I want to Sign into my Google account using Python but when I print the html results it doesn't show my username. That's how I know it isn't logged in.
How do I sign into google using Python? I have seen two popular modules so far for this urllib.request or Requests but none have helped me with logging into the giant Google.
Code:
import requests
# Fill in your details here to be posted to the login form.
payload = {
'Email': 'accountemail#gmail.com',
'Passwd': 'accountemailpassword'
}
# Use 'with' to ensure the session context is closed after use.
with requests.Session() as s:
p = s.post('https://accounts.google.com/signin/challenge/sl/password', data=payload)
# print the html returned or something more intelligent to see if it's a successful login page.
print(p.text)
Login form info:
<input id="Email" name="Email" placeholder="Enter your email" type="email" value="" spellcheck="false" autofocus="">
<input id="Passwd" name="Passwd" type="password" placeholder="Password" class="">
<input id="signIn" name="signIn" class="rc-button rc-button-submit" type="submit" value="Sign in">
When I login the console will give me 4 link to request so I'm not sure if I'm even using the right URL.
Request URL:https://accounts.google.com/signin/challenge/sl/password
Request Method:POST
Status Code:302
Request URL:https://accounts.google.com/CheckCookie?hl=en&checkedDomains=youtube&checkConnection=youtube%3A503%3A1&pstMsg=1&chtml=LoginDoneHtml&service=youtube&continue=https%3A%2F%2Fwww.youtube.com%2Fsignin%3Fhl%3Den%26feature%3Dsign_in_button%26app%3Ddesktop%26action_handle_signin%3Dtrue%26next%3D%252F&gidl=CAASAggA
Request Method:GET
Status Code:302
Request URL:https://accounts.google.com/CheckCookie?hl=en&checkedDomains=youtube&checkConnection=youtube%3A503%3A1&pstMsg=1&chtml=LoginDoneHtml&service=youtube&continue=https%3A%2F%2Fwww.youtube.com%2Fsignin%3Fhl%3Den%26feature%3Dsign_in_button%26app%3Ddesktop%26action_handle_signin%3Dtrue%26next%3D%252F&gidl=CAASAggA
Request Method:GET
Status Code:302
request URL:https://www.youtube.com/signin?hl=en&feature=sign_in_button&app=desktop&action_handle_signin=true&next=%2F&auth=xAMUT-baNWvXgWyGYfiQEoYLmGv4RL0ZTB-KgGa8uacdJeruODeKVoxZWwyfd-NezfxB6g.
Request Method:GET
Status Code:303
I am currently using Python 3.4.2 & don't plan on using google's API.
This will get you logged in:
from bs4 import BeautifulSoup
import requests
form_data={'Email': 'you#gmail.com', 'Passwd': 'your_password'}
post = "https://accounts.google.com/signin/challenge/sl/password"

● **Stored data**:
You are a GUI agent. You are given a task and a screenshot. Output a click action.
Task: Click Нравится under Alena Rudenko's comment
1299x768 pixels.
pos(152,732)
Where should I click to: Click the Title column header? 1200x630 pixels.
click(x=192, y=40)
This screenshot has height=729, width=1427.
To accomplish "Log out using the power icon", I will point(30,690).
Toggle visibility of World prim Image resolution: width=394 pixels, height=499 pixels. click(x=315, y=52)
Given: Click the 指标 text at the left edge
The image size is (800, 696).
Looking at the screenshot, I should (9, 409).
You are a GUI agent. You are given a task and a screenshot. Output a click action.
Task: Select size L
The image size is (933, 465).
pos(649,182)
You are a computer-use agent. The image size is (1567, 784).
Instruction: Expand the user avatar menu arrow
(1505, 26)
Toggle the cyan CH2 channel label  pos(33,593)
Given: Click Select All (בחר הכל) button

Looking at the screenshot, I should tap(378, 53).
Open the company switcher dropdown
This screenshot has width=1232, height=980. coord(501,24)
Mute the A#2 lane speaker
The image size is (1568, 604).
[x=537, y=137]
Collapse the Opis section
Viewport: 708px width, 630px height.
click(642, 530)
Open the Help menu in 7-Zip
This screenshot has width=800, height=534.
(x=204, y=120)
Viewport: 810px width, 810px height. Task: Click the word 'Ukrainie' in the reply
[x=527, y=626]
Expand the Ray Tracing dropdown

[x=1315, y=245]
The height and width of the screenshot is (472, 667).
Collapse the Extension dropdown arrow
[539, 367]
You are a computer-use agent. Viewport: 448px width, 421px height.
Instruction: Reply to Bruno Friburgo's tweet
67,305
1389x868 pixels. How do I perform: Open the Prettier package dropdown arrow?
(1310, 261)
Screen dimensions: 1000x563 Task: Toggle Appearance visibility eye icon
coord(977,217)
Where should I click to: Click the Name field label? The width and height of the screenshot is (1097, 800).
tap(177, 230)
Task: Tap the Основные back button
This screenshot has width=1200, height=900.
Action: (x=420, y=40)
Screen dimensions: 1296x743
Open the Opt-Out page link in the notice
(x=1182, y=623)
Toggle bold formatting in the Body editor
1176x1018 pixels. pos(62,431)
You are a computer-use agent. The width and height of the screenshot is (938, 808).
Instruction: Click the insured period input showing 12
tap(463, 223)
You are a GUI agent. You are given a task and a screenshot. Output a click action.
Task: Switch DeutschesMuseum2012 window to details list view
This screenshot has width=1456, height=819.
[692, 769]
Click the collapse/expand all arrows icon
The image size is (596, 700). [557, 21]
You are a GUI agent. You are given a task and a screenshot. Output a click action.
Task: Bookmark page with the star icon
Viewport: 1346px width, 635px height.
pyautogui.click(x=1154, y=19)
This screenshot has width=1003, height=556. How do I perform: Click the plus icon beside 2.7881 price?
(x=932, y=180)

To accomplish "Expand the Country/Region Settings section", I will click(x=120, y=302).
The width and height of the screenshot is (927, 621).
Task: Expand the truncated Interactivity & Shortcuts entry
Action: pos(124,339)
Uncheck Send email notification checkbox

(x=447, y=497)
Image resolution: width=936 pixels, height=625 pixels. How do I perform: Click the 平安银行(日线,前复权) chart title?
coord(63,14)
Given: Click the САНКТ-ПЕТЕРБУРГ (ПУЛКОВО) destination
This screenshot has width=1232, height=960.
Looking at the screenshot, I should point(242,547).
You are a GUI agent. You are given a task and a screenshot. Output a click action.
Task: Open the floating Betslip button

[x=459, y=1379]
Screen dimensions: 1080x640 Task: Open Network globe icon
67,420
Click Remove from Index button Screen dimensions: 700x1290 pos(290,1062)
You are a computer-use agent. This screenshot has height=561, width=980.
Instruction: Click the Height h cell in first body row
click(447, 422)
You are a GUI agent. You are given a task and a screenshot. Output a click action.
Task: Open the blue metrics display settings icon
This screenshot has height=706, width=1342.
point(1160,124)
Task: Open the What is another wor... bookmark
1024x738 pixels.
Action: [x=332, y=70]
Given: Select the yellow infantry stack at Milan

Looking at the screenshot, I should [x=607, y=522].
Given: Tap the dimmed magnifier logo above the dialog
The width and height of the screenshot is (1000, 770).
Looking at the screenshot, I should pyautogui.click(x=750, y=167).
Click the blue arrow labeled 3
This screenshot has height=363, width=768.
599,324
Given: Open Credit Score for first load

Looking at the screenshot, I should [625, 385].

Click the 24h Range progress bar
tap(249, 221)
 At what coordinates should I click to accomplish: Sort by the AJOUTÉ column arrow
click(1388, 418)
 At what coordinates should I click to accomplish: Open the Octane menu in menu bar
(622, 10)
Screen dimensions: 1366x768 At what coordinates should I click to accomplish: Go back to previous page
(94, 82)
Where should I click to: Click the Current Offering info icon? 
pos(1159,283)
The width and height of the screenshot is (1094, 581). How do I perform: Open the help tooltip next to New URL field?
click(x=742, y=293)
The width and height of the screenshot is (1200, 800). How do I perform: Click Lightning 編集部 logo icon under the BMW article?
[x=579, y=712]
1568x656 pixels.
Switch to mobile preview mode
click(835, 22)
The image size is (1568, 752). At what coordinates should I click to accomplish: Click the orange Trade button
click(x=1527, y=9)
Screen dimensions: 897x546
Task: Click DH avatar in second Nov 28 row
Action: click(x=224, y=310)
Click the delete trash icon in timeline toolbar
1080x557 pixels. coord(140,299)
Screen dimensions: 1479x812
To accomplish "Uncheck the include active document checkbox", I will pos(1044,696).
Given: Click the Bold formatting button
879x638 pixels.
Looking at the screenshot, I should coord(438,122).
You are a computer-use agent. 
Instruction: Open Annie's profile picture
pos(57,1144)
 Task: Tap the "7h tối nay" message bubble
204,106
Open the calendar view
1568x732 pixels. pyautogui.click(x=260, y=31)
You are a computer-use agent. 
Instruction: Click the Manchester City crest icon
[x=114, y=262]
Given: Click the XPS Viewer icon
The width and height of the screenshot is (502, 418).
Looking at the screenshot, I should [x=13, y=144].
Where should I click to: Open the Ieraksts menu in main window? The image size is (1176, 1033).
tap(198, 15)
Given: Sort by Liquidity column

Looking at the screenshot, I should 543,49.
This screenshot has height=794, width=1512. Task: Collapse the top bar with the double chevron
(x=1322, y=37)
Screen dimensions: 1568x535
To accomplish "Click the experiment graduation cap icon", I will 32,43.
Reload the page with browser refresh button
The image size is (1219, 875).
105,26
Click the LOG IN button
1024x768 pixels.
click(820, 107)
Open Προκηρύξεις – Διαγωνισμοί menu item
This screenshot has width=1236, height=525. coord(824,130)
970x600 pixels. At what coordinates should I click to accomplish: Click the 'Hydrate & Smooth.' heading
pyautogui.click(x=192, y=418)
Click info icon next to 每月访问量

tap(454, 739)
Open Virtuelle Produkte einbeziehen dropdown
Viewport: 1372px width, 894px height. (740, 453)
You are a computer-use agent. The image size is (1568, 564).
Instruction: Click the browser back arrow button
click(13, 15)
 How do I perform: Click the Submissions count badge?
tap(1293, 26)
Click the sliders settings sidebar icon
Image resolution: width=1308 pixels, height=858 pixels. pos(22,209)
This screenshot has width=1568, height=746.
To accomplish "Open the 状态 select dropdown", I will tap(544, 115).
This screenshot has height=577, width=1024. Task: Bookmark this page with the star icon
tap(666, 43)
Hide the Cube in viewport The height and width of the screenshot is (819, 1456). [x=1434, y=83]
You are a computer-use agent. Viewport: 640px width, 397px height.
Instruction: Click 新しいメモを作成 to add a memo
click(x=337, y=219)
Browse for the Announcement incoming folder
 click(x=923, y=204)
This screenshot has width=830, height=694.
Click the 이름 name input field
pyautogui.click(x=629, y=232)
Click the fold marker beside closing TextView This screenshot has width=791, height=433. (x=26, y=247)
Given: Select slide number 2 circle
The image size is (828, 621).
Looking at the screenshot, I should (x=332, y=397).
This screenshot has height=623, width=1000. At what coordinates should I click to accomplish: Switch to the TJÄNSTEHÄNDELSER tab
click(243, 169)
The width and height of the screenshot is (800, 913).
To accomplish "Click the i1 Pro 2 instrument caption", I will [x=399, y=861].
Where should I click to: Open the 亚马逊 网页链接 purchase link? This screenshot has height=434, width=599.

● **Jobs**:
1/ Decide whether each of these statements agrees with the Google sign-in thread, answering yes or no and quoting the words of the thread that decide it: (a) The asker is working with Python 3.4.2. (b) The asker intends to use Google's API. (c) In the login form, the password field has the name "Passwd".
2/ Continue the Google sign-in thread from its last line.

● **Answer list**:
1/
(a) Yes: "I am currently using Python 3.4.2"
(b) No: "don't plan on using google's API."
(c) Yes: "name="Passwd""

2/
with requests.Session() as s:
soup = BeautifulSoup(s.get("https://mail.google.com").text)
for inp in soup.select("#gaia_loginform input[name]"):
if inp["name"] not in form_data:
form_data[inp["name"]] = inp["value"]
s.post(post, form_data)
html = s.get("https://mail.google.com/mail/u/0/#inbox").content
If you save and open the html in a browser, you will see the Loading you#gmail.com…, you would need Javascript to actually load the page. You can further verify by putting in a bad password, if you do you will see the html of the login page again.
You can see in your browser a lot more gets posted than you have provided, the values are contained in the gaia_loginform.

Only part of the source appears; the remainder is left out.